Hi all,
first all, I am new in bioinformatics, I came from the High Performance Computing world. I am trying the bwa tool to check it performance and I am facing the following problem. If I execute bwa mem paired in sequential mode (this is, without the -t option), then later I execute the program again with the same input and with 8 threads ( -t 8 ) the resulting sam file has a lot of differences with the sequential one. These are all the steps I did.

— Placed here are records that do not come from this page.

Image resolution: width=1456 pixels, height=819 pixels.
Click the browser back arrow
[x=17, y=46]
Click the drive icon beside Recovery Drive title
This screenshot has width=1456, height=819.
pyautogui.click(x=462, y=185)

1.- Download the reference from: ftp://ftp.1000genomes.ebi.ac.uk/vol1/ftp/technical/reference/human_g1k_v37.fasta.gz
2.- Create the index with bwa index -a bwtsw
3.- Download the reads from ftp://ftp.1000genomes.ebi.ac.uk/vol1/ftp/data/NA12750/sequence_read/ERR000589_1.filt.fastq.gz and ftp://ftp.1000genomes.ebi.ac.uk/vol1/ftp/data/NA12750/sequence_read/ERR000589_2.filt.fastq.gz
4.- Execute bwa in sequential mode with bwa mem Reference ERR000589_1.filt.fastq ERR000589_2.filt.fastq > ExitSequential.sam (I previously unzipped the input files)
5.- Same as in point 4 but adding the -t 8 option
6.- I made a diff between the exits and I found a lot of differences in the FLAG, MAPQ, RNEXT and PNEXT fields of the sam files
Can somebody please help me with this? Thanks in advance.
The bwa version is 0.7.12-r1039 from github
This sort of behaviour has been reported on and off for the past year or so (see this thread: Bwa Mem Have Different Alignment Result When Using Different Threads ). Keep in mind that if you compare multimapping alignments between the two settings that you shouldn't necessarily expect the same results.
According to the internet, in case of equally good multiple alignments, BWA will pick an alignment randomly. Thus, you wouldn't probably get identical results from two sequential runs either, unless maybe there's a fixed seed for every thread.. I don't know.
I've read the post Devon Ryan wrote. But they talk about a bug in the 0.7.5a version that is already solved, and other people said that they have the same results in the sequential and threaded version. I think these people tried it with a small quantity of reads and not with a big data entry.
In the case that 5heikki said, I've executed the sequential version several times and I've obtained the exact same output. This is because bwa inits always with the same seed (I think it is a 11) and the randomly selected alignment is always the same because the init seed does not change.
This could be the reason why the results are different (each thread inits its own random number generator with the same seed, and after that the random numbers are different in the sequential version and in each thread, I don't know if I am explaining this well), but I am not sure of this.
Exactly, the question is whether the RNG is reinitialized per thread, per alignment, or per run. If it's initialized with a new seed for each alignment then the results should be the same regardless of thread number (presuming the seed is some function of the alignment). In the other two cases, however, different results would be produced.
If you filter out the multimappers, do you still obtain discordant alignments between the two runs?
Yes, if I filter with
samtools view -q1
I still have discordances. Here goes a discordant alignment example:That's not a different alignment, its mate is just aligned differently. Is the mate multimapped?
No, it is not multimapped.
One of the entries is from the sequential version, another one from one launched with 16 threads.
That's not actually the question I asked. I realize that you showed an alignment of the same read from the single and multithreaded run. The question pertains to that reads' mate in each run. The alignment you showed is the same between each run. The differences pertain only to its mate. So, if the mate is multimapping then you'll get this, but it's not a bug or otherwise odd behaviour.
As an aside, this would indicate that the RNG isn't reseeded with each alignment. This makes sense, since that'd be computationally wasteful.